To make progress we need to recognise that the inherently *compositional* character of computational processes is inadequately captured by lambda calculus/TMs. We can build computational processes out of other computational processes, and abstraction is a tool for doing so.
Understanding *what* a computational process computes lets us abstract away from *how* it does so, such that we can use it as a black box component in building a more complicated computational process. This applies to both language (λ) and machine (TM) perspectives.
The natural question is then: can we build computational processes that cannot simply be described as computing functions from finite inputs to finite outputs purely out of computational processes that can be so described?
Furthermore, would such a process be accurately described as an algorithm, even though it was non-terminating?
It seems to me that the answer to both questions is *obviously* yes. What else is an the operating system? The main problem is that we don't have an equivalence result governing frameworks for composing processes comparable to that indexed by the Church-Turing thesis.
We have are a bunch of different term rewriting calculi (comparable to λ: e.g., π Calculus), machine models (comparable to TMs: e.g., Hewitt's Actor Model), and process algebra (e.g., Milner's Calculus of Communicating Systems), but no overriding framework that unites them.

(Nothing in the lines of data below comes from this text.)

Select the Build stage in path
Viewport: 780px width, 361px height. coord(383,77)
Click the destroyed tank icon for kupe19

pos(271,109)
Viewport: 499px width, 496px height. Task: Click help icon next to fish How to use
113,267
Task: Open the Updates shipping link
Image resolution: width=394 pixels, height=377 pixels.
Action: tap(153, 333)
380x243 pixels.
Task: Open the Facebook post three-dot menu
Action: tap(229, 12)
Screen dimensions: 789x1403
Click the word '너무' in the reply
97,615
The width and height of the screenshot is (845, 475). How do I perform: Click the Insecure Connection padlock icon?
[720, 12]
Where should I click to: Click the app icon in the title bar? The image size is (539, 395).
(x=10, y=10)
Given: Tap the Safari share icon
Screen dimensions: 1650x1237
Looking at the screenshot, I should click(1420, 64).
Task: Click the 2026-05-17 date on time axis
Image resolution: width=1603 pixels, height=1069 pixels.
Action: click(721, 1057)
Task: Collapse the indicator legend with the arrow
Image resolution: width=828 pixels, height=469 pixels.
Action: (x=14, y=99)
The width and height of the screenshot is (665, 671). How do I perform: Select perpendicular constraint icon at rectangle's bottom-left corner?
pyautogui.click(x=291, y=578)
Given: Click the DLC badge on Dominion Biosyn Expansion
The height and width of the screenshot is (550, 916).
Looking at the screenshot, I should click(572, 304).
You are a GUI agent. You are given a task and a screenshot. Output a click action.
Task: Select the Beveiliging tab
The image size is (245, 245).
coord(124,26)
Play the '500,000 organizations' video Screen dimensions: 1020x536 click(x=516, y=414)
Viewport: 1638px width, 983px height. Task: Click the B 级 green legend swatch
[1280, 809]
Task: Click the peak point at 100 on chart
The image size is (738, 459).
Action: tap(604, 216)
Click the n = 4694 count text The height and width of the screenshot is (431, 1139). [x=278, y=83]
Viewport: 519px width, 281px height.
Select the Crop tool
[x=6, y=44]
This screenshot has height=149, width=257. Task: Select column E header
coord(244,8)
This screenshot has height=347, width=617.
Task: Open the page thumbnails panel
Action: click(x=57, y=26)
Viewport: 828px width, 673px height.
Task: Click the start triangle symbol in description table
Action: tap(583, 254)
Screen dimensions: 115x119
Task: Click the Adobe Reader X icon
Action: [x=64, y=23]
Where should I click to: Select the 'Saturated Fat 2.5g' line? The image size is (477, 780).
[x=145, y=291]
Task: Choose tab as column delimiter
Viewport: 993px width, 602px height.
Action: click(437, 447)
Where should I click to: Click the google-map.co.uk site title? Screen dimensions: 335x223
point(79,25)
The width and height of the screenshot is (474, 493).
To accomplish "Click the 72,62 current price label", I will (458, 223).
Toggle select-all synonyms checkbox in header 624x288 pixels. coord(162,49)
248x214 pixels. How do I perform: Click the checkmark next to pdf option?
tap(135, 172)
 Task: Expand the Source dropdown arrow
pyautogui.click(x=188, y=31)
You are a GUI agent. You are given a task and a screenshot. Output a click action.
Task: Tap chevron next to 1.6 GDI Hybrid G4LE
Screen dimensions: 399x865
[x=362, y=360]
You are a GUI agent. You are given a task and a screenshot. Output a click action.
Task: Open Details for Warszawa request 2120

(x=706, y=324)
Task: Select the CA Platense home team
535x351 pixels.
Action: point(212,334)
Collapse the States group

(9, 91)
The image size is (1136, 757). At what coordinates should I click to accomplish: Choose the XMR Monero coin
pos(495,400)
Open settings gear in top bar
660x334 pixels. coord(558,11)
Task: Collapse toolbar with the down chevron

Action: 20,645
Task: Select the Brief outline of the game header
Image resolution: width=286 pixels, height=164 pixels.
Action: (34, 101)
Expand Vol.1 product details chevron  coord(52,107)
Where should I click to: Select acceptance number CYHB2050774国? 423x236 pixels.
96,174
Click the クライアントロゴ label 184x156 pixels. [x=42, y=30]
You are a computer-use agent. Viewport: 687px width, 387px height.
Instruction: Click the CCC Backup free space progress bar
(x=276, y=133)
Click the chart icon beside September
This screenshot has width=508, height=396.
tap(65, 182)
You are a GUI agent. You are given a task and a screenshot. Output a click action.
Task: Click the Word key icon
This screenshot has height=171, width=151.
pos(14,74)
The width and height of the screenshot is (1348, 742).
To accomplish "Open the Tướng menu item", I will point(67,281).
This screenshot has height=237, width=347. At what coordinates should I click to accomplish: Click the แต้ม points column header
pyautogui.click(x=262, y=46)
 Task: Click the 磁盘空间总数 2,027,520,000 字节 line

My personal view is that the one true overarching framework would essentially be a fully realised cybernetics, with a unified theory of control and semantic information (deontologistics.wordpress.com/2019/11/01/tfe…). Yet, I think we can still make some imprecise but correct claims in its absence.
Here's an imprecise recursive definition: any process that processes information, and is built entirely out of other computational processes, for some satisfactory definition of 'build', is itself a computational process, even if it doesn't compute a 'computable' function.
The question is then whether we can relax the constraint that a process must be 'entirely' made out of other computational processes in order to qualify as computational. Could it incorporate non-computational information processing subsystems and still be computational?
This brings us back to cybernetic and the theory of control systems. There are plenty of working 'hybrid systems' in which an underlying dynamic process is yoked to a control process that is computational in the strict sense defined by the above recursive definition.
Are these systems, considered as a whole, computational processes or not? Consider a robot that navigates an environment and carries out certain non-computational tasks by applying algorithmic logic to convert sensory information into control signals driving its actuators.
Insofar as we can abstract the functional roles played by its sensors and actuators from the details of their implementation in the same manner we can regular computational subsystems, I see no reason why we can't call this an 'interactive' computational process.
We can already build computational processes out interacting computational processes by composing them into concurrent communicating systems. The only difference with the robot is that it engages in some 'non-communicative' interaction with its environment.
What we have here is a condition under which we can relax the term 'entirely' in the above recursive definition. Some types of functional components that involve *taking* information from and *feeding* information into an environment can be used to build computational processes.
There is still much more to be said. We might want to understand how *feedback loops* created by these forms of input from and output to a non-computational environment enable us to talk about *what* a computational process is computing, or *what* information it is processing.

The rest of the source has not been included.